Alex (cc'ed) and I discussed offline about the endpoint path and making it
easier to use. Focusing on the main clients of the Flink Metrics REST API,
the Flink UI and Flink Kubernetes Operator, we determined that exposing the
operator id is unnecessary. There are few considerations:

1. Integrate Flink UI to show source coordinator metrics

The Flink UI currently doesn't expose per operator metrics, only task
metrics. For operator metrics, metric reporters provide that extensibility
to expose operator granularity metrics. So, the operator id is unnecessary
for this case.

2. Integrate Flink Kubernetes Operator to read autoscaling metrics from
source enumerator

The K8s operator currently reads vertex metrics from the Flink Metric REST
API to perform autoscaling. In this situation, the operator id is
unnecessary as well and in fact, a vertex can only contain 1 source.
Therefore, we don't need a parameter for the operator id.

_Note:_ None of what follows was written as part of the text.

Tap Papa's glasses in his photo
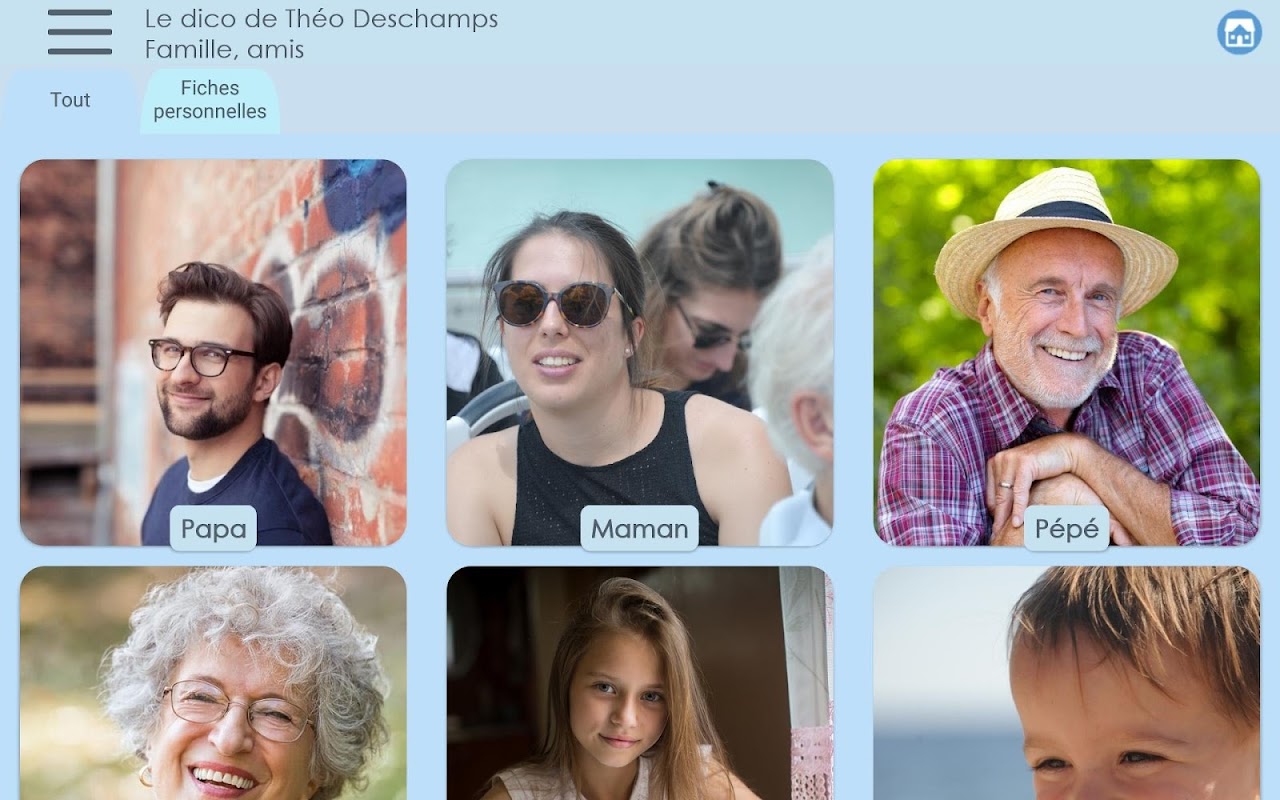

Due to these requirements, I recommend to use the path:

`/jobs/<jobid>/vertices/<vertexid>/coordinator-metrics`.
`coordinator-metrics` makes it obvious that the metrics are from the
OperatorCoordinator, not to be confused with something like
`operator-metrics` (which operator is it?).

In addition, I also propose to fix the metric scope [1]:

   - metrics.scope.operator
      - Default:
      <host>.taskmanager.<tm_id>.<job_name>.<operator_name>.<subtask_index>
      - Applied to all metrics that were scoped to an operator.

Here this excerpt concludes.